• **WORK INSTRUCTIONS**: Look for the word "Pages" in the entries and copy every line where it shows up.

• **THE INPUT**:
=== Section Start ===

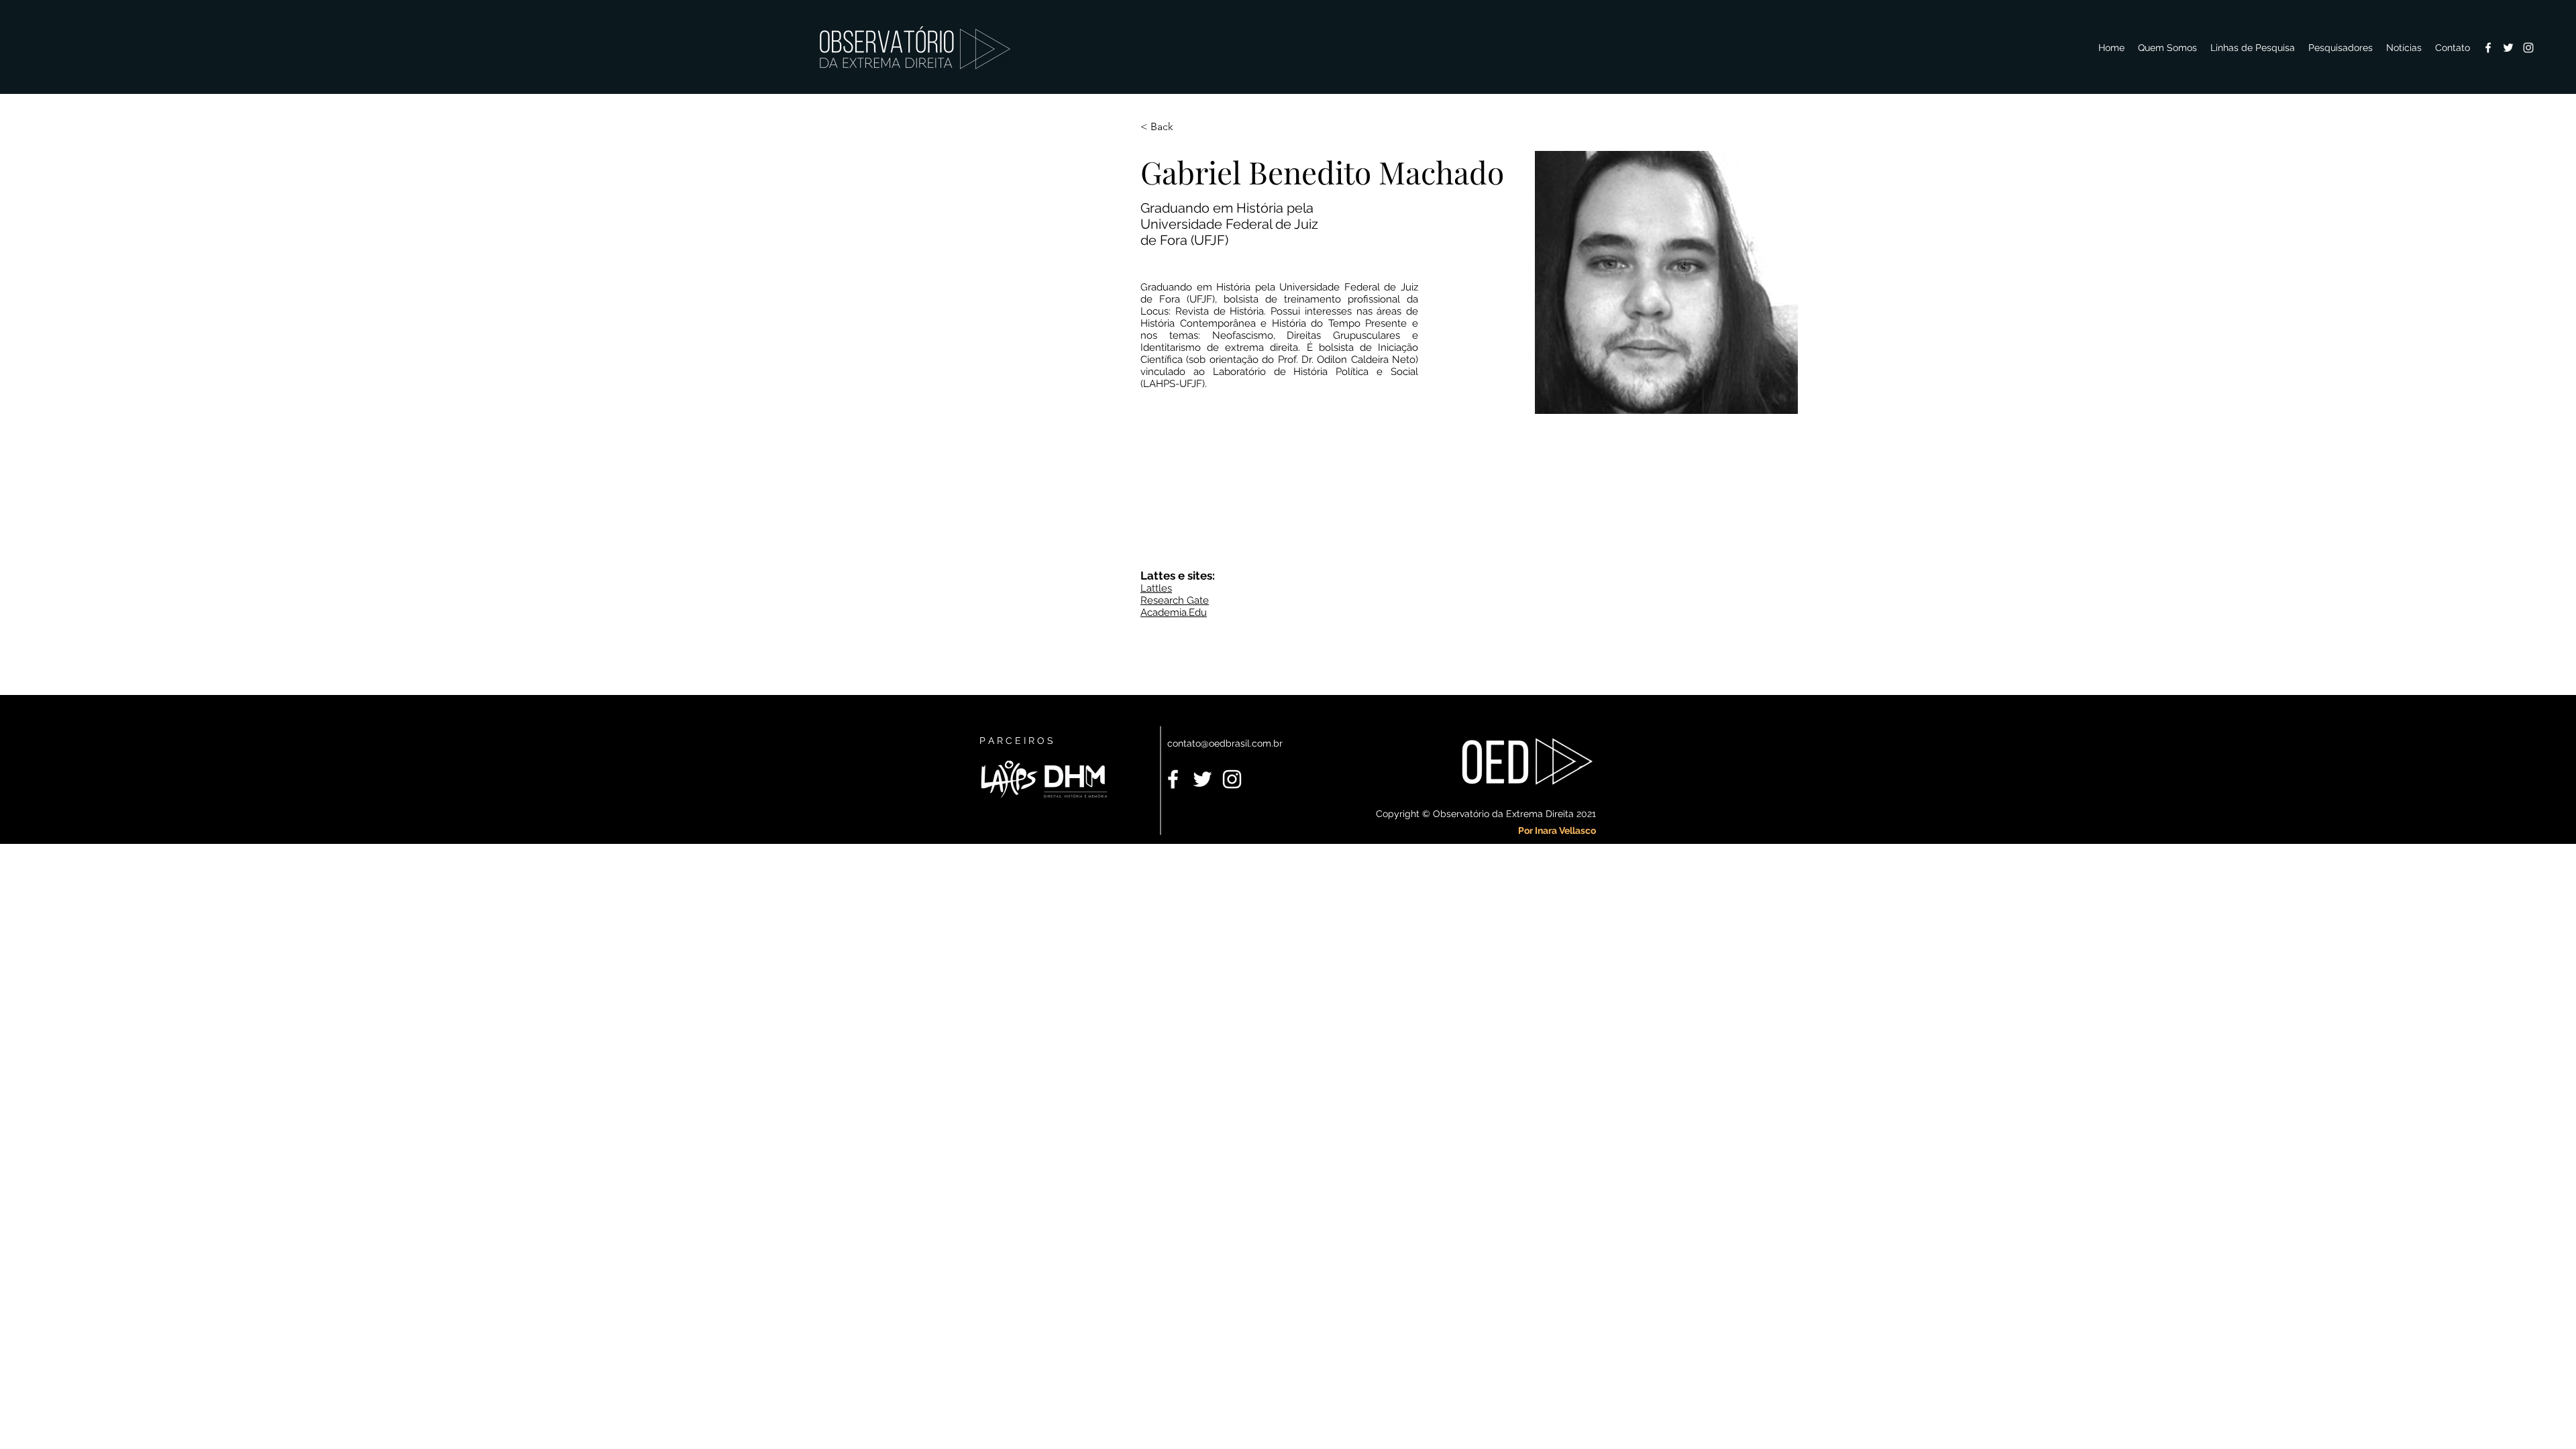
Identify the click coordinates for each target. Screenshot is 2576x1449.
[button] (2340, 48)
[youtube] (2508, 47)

=== Section End ===
=== Section Start ===

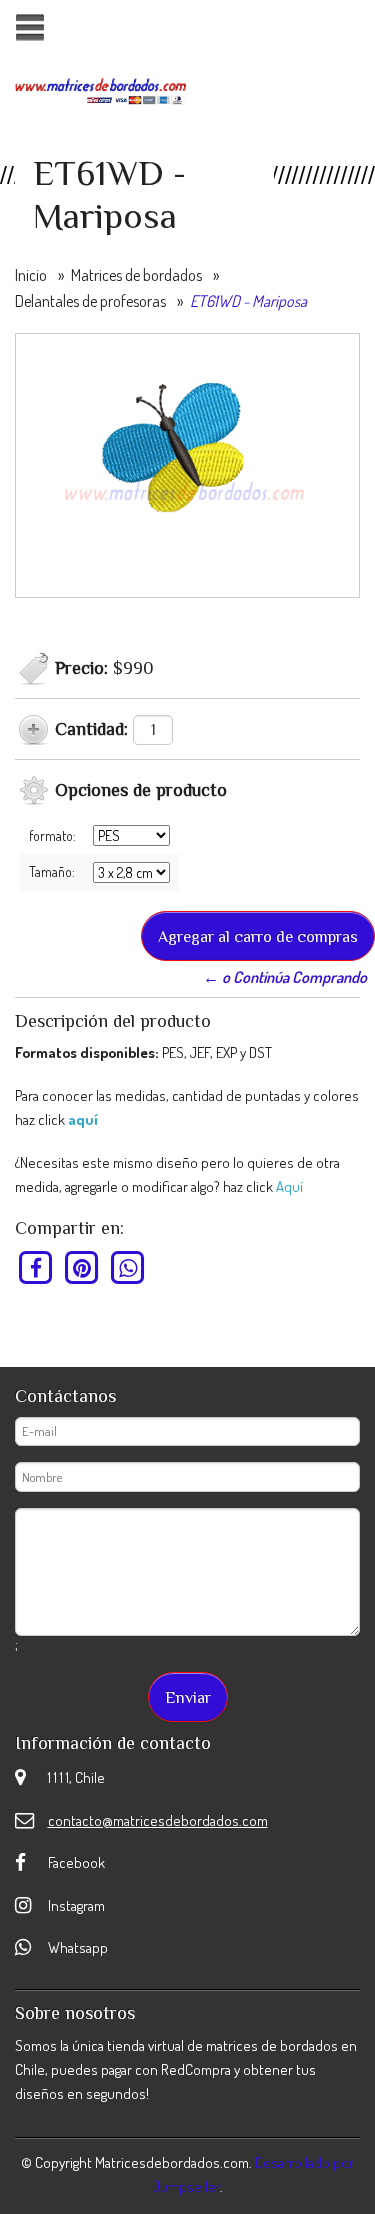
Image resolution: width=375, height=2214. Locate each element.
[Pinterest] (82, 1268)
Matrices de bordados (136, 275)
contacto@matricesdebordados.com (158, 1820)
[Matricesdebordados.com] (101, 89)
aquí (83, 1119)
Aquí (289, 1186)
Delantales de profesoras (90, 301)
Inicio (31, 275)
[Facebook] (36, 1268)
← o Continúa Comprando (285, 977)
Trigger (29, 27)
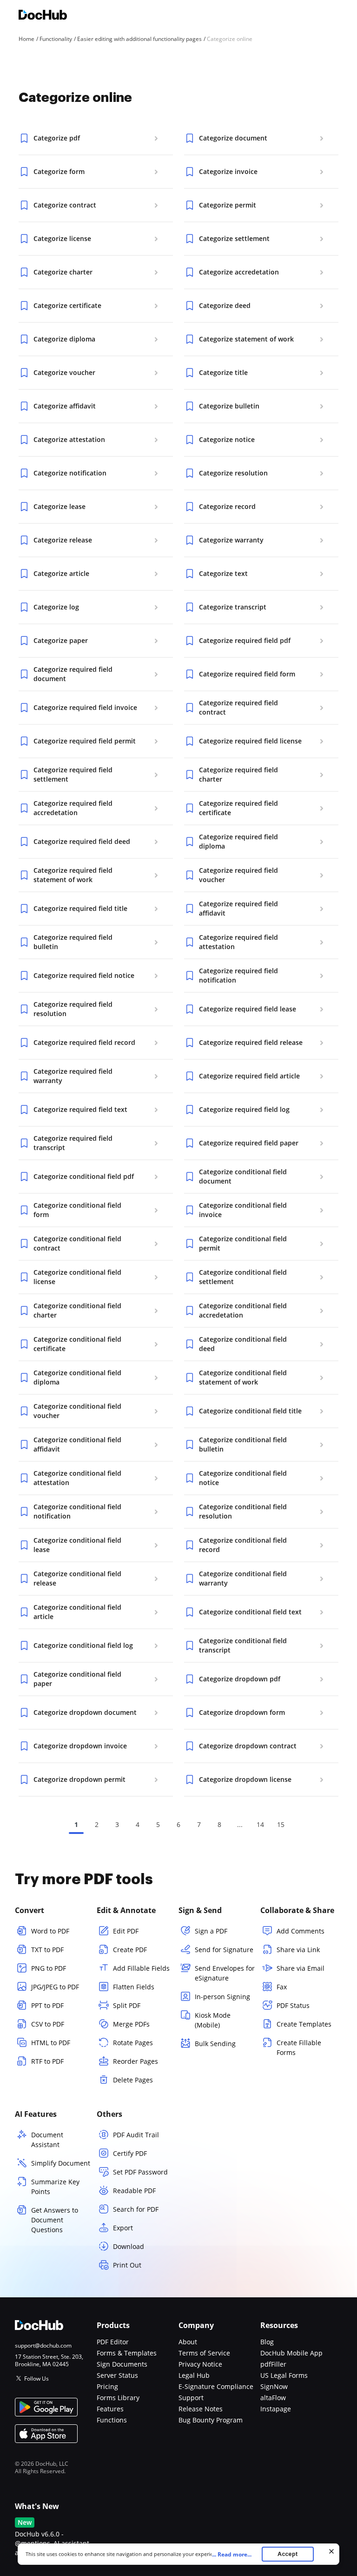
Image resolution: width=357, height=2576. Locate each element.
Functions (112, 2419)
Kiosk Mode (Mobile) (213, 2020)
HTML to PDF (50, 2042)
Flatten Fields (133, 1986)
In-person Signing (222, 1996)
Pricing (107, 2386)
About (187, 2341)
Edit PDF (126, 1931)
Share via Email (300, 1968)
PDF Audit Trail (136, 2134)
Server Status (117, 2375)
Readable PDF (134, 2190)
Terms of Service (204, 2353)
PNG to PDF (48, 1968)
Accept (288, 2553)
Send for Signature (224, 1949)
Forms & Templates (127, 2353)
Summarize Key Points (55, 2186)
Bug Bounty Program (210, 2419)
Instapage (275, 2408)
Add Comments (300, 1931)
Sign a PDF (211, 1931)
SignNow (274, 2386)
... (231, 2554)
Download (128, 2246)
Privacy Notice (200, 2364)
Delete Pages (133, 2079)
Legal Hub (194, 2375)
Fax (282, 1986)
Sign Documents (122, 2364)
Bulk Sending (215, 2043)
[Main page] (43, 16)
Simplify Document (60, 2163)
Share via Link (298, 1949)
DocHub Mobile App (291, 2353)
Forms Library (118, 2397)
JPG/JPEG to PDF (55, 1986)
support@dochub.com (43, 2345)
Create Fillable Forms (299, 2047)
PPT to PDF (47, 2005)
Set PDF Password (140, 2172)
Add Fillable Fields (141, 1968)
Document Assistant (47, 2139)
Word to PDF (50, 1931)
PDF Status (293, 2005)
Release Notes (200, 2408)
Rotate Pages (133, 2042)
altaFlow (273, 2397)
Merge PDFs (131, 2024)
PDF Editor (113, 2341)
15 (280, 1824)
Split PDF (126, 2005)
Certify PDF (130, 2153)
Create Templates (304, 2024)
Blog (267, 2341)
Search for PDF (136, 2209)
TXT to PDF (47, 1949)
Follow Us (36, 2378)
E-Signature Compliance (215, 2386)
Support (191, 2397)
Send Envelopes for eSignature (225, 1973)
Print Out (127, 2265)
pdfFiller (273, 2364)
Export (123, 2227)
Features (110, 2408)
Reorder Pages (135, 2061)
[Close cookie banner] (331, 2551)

=== Section End ===

• **RESULT FOR THIS EXERCISE**:
Delete Pages (133, 2079)
Rotate Pages (133, 2042)
Reorder Pages (135, 2061)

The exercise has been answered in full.